**Assigned task**: Can you quote the records below in full, word for word?

*** Records for this exercise ***

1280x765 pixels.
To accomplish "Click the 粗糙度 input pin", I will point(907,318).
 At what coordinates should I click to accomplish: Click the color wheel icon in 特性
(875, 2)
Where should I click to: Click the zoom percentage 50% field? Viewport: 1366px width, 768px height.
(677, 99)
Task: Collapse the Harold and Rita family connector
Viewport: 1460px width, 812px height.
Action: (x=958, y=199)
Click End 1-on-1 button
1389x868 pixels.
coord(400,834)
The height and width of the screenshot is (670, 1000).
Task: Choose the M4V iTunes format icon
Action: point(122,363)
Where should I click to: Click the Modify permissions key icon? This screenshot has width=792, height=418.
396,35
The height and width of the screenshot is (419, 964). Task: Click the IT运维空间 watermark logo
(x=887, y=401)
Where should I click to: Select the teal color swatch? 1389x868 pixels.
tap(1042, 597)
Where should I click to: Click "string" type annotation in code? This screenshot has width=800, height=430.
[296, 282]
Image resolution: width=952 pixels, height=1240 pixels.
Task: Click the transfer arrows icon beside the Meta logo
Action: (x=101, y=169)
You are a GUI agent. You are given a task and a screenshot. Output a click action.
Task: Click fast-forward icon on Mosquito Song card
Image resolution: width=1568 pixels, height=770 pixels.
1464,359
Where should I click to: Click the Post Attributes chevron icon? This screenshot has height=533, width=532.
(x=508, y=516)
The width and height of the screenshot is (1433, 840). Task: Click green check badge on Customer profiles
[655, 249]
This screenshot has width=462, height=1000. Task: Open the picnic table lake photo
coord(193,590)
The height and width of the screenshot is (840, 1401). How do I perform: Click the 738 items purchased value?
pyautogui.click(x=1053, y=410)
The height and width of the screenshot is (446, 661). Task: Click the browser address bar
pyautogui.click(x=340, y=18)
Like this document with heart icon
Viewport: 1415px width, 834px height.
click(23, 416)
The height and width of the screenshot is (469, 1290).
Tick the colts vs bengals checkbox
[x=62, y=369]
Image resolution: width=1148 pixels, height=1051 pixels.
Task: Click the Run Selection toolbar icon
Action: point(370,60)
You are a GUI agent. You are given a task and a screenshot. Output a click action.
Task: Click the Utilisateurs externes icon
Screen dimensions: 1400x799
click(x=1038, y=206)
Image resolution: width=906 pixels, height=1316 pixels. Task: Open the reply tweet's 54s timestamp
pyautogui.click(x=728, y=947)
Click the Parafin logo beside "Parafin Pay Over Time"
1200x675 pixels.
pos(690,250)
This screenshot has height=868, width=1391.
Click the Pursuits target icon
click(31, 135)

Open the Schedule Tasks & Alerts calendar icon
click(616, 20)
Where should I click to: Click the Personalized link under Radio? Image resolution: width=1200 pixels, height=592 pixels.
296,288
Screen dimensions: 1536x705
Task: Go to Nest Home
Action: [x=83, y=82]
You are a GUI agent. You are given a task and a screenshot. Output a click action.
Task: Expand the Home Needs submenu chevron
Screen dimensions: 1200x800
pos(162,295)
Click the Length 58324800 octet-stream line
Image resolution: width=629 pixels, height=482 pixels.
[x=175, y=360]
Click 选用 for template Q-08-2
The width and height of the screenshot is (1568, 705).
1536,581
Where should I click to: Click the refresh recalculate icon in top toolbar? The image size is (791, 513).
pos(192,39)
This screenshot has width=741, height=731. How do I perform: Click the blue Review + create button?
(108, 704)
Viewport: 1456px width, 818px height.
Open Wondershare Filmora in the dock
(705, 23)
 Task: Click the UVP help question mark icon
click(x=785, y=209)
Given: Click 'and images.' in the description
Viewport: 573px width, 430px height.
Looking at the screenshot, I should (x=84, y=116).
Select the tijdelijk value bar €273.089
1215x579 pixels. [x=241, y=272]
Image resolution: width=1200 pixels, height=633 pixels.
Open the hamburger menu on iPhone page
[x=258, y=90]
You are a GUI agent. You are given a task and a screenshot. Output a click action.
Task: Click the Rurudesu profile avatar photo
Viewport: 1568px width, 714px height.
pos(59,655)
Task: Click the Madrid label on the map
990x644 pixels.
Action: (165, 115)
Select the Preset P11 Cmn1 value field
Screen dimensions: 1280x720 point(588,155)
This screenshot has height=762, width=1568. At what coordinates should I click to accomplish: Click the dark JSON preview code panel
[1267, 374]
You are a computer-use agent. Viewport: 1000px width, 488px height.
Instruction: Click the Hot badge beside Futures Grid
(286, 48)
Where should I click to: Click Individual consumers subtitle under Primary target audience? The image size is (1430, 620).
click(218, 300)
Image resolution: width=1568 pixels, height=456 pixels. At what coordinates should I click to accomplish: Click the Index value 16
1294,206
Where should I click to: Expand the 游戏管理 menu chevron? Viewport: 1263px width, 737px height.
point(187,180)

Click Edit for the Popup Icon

***

**Exercise result**:
1280x765 pixels.
To accomplish "Click the 粗糙度 input pin", I will point(907,318).
 At what coordinates should I click to accomplish: Click the color wheel icon in 特性
(875, 2)
Where should I click to: Click the zoom percentage 50% field? Viewport: 1366px width, 768px height.
(677, 99)
Task: Collapse the Harold and Rita family connector
Viewport: 1460px width, 812px height.
Action: (x=958, y=199)
Click End 1-on-1 button
1389x868 pixels.
coord(400,834)
The height and width of the screenshot is (670, 1000).
Task: Choose the M4V iTunes format icon
Action: point(122,363)
Where should I click to: Click the Modify permissions key icon? This screenshot has width=792, height=418.
396,35
The height and width of the screenshot is (419, 964). Task: Click the IT运维空间 watermark logo
(x=887, y=401)
Where should I click to: Select the teal color swatch? 1389x868 pixels.
tap(1042, 597)
Where should I click to: Click "string" type annotation in code? This screenshot has width=800, height=430.
[296, 282]
Image resolution: width=952 pixels, height=1240 pixels.
Task: Click the transfer arrows icon beside the Meta logo
Action: (x=101, y=169)
You are a GUI agent. You are given a task and a screenshot. Output a click action.
Task: Click fast-forward icon on Mosquito Song card
Image resolution: width=1568 pixels, height=770 pixels.
1464,359
Where should I click to: Click the Post Attributes chevron icon? This screenshot has height=533, width=532.
(x=508, y=516)
The width and height of the screenshot is (1433, 840). Task: Click green check badge on Customer profiles
[655, 249]
This screenshot has width=462, height=1000. Task: Open the picnic table lake photo
coord(193,590)
The height and width of the screenshot is (840, 1401). How do I perform: Click the 738 items purchased value?
pyautogui.click(x=1053, y=410)
The height and width of the screenshot is (446, 661). Task: Click the browser address bar
pyautogui.click(x=340, y=18)
Like this document with heart icon
Viewport: 1415px width, 834px height.
click(23, 416)
The height and width of the screenshot is (469, 1290).
Tick the colts vs bengals checkbox
[x=62, y=369]
Image resolution: width=1148 pixels, height=1051 pixels.
Task: Click the Run Selection toolbar icon
Action: point(370,60)
You are a GUI agent. You are given a task and a screenshot. Output a click action.
Task: Click the Utilisateurs externes icon
Screen dimensions: 1400x799
click(x=1038, y=206)
Image resolution: width=906 pixels, height=1316 pixels. Task: Open the reply tweet's 54s timestamp
pyautogui.click(x=728, y=947)
Click the Parafin logo beside "Parafin Pay Over Time"
1200x675 pixels.
pos(690,250)
This screenshot has height=868, width=1391.
Click the Pursuits target icon
click(31, 135)

Open the Schedule Tasks & Alerts calendar icon
click(616, 20)
Where should I click to: Click the Personalized link under Radio? Image resolution: width=1200 pixels, height=592 pixels.
296,288
Screen dimensions: 1536x705
Task: Go to Nest Home
Action: [x=83, y=82]
You are a GUI agent. You are given a task and a screenshot. Output a click action.
Task: Expand the Home Needs submenu chevron
Screen dimensions: 1200x800
pos(162,295)
Click the Length 58324800 octet-stream line
Image resolution: width=629 pixels, height=482 pixels.
[x=175, y=360]
Click 选用 for template Q-08-2
The width and height of the screenshot is (1568, 705).
1536,581
Where should I click to: Click the refresh recalculate icon in top toolbar? The image size is (791, 513).
pos(192,39)
This screenshot has width=741, height=731. How do I perform: Click the blue Review + create button?
(108, 704)
Viewport: 1456px width, 818px height.
Open Wondershare Filmora in the dock
(705, 23)
 Task: Click the UVP help question mark icon
click(x=785, y=209)
Given: Click 'and images.' in the description
Viewport: 573px width, 430px height.
Looking at the screenshot, I should (x=84, y=116).
Select the tijdelijk value bar €273.089
1215x579 pixels. [x=241, y=272]
Image resolution: width=1200 pixels, height=633 pixels.
Open the hamburger menu on iPhone page
[x=258, y=90]
You are a GUI agent. You are given a task and a screenshot. Output a click action.
Task: Click the Rurudesu profile avatar photo
Viewport: 1568px width, 714px height.
pos(59,655)
Task: Click the Madrid label on the map
990x644 pixels.
Action: (165, 115)
Select the Preset P11 Cmn1 value field
Screen dimensions: 1280x720 point(588,155)
This screenshot has height=762, width=1568. At what coordinates should I click to accomplish: Click the dark JSON preview code panel
[1267, 374]
You are a computer-use agent. Viewport: 1000px width, 488px height.
Instruction: Click the Hot badge beside Futures Grid
(286, 48)
Where should I click to: Click Individual consumers subtitle under Primary target audience? The image size is (1430, 620).
click(218, 300)
Image resolution: width=1568 pixels, height=456 pixels. At what coordinates should I click to accomplish: Click the Index value 16
1294,206
Where should I click to: Expand the 游戏管理 menu chevron? Viewport: 1263px width, 737px height.
point(187,180)

Click Edit for the Popup Icon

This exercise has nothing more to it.